Yapılan yardımın ardından İnegöl’de uzun yıllar sağlık sektörüne hizmet eden araç, kullanım ömrünü tamamlamasının ardından atıl duruma düşmüş, 2015 yılında kurulan İnegöl Devlet Hastanesi Müzesi için restore edilerek tarihi canlandırmak için müzede sergiye sunulmuştu.
Ford firması tarafından başlatılan “Ford Transit Türkiye’de 50 Yıllık Yolculuk” isimli anı kitabı araştırmaları esnasında Alman firması yetkililerince keşfedilen İnegöl Devlet Hastanesi’nin tarihi Ambulansı, kitaptaki yerini almak üzere incelenmiş, İnegöl Devlet Hastanesi Müzesi’nde görüntülenmiş ve yetkililerle röportaj yapılmıştı.

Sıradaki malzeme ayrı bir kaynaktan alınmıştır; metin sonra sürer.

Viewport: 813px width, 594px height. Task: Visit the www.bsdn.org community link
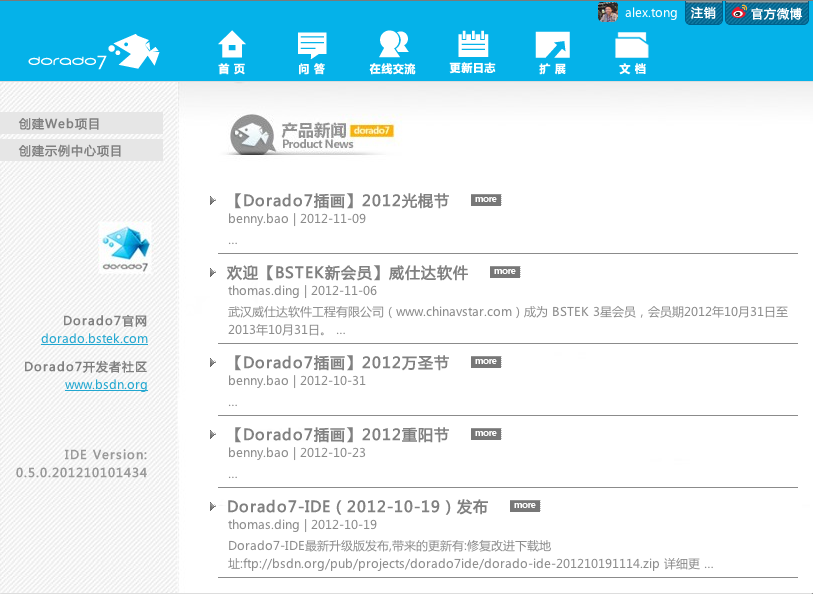coord(106,385)
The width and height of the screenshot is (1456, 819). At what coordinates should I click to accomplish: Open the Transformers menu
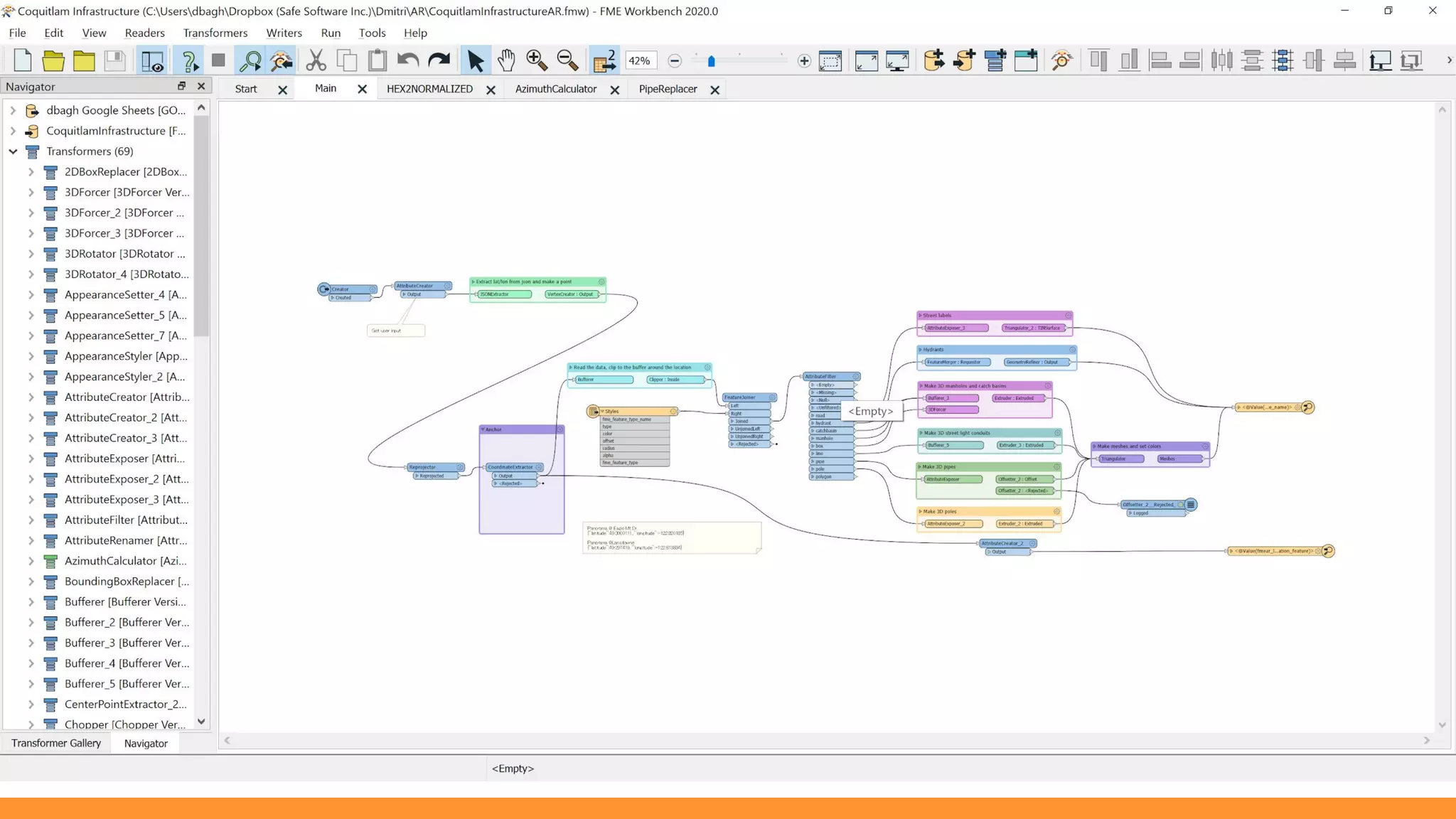[x=215, y=33]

İstanbul Sky Life dergisi editörü tarafından yapılan röportaj ve incelemelerin ardından aracın halk tarafından alınarak İnegöl Devlet Hastanesine armağan ediliş hikâyesi kayda değer bulunarak aracın kitaptan ziyade belgeselinin çekilmesi fikri ortaya atılmış, fakat İnegöl Devlet Hastanesinin resmi kurum olması ve yazışmaların uzun sürmesi sonucu bu fikirden vazgeçildi.

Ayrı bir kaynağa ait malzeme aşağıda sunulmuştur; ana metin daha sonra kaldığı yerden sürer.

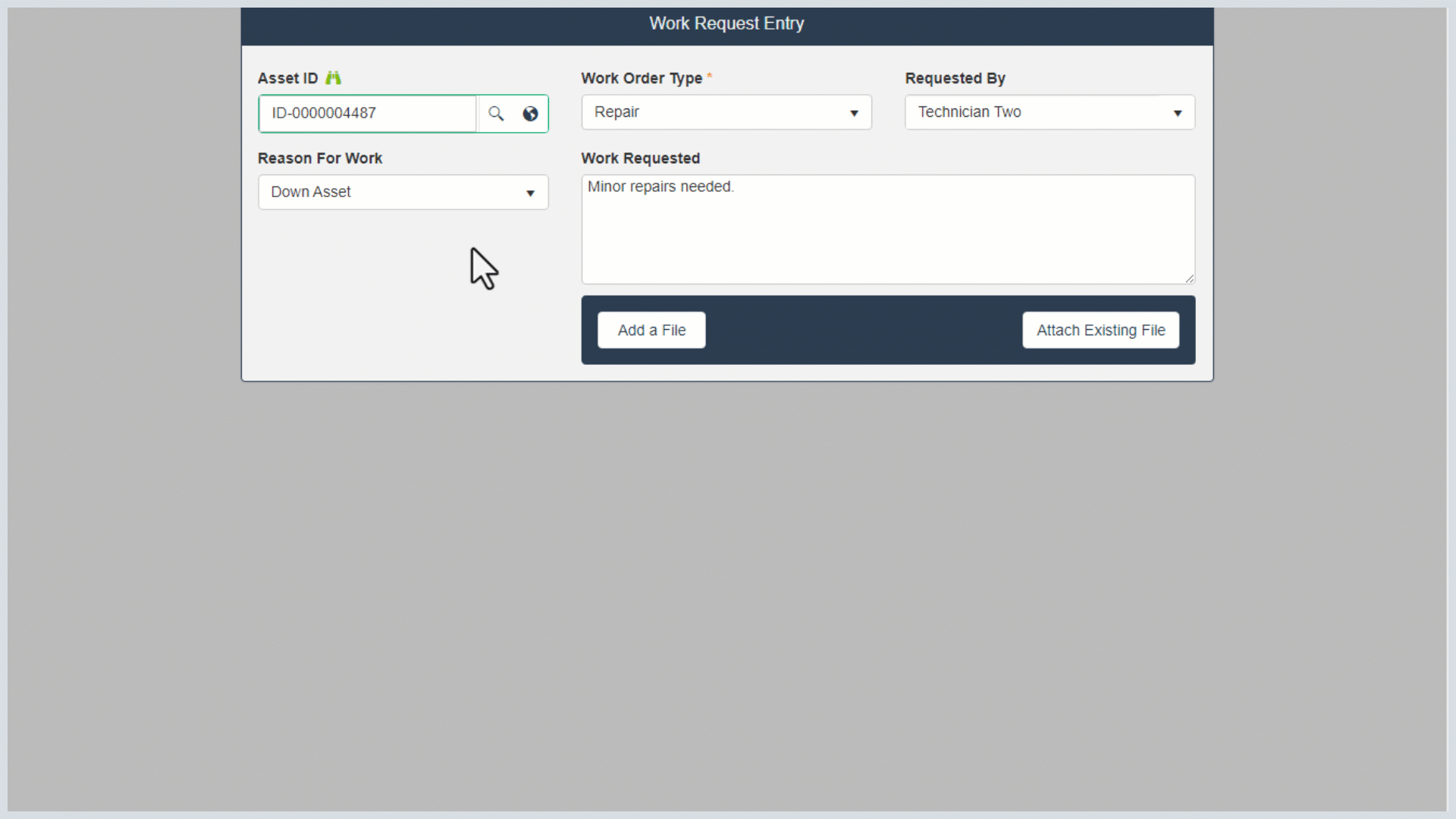Click the magnifying glass asset search icon
This screenshot has width=1456, height=819.
coord(496,114)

Yapılan çalışmada kitap içerisinde 50 adet araca yer verilirken 2 araç da filme alındı. Çalışmanın içerisinde yer alan İnegöl Devlet Hastanesi Ambulansı, 5 sayfalık yazısı ile kitabın en uzun hikâyesine sahip araç konumunda bulunuyor. Yayınlanan kitap Türkiye’nin her şehrine ulaştırılırken tüm kütüphanelerde de yerini aldı.
Kayıp emektar
Kitapta aracın tanıtımı ile ilgili “Kayıp Emektar” başlığı bulunurken; “Türkçe’de ‘Gökte ararken yerde bulmak’ diye bir deyim vardır ya, bu hikâye de biraz öyle. Bursa’nın köftesi ve mobilyaları ile ünlü ilçesi İnegöl’de geçiyor. Doğal olarak hikâyede Ford Transit’in bir gezici köfte satış aracı ya da mobilya nakliyesinde kullanılan bir kamyonet olarak karşınıza çıkmasını bekleyeceksiniz. Ama okuyacağınız hikâye onların değil bir ambulansın, daha dorusu Hastane Müzesi’nde sergilenen bir ambulansın yeniden doğuşunu anlatıyor” ifadeleri ile başlıyor.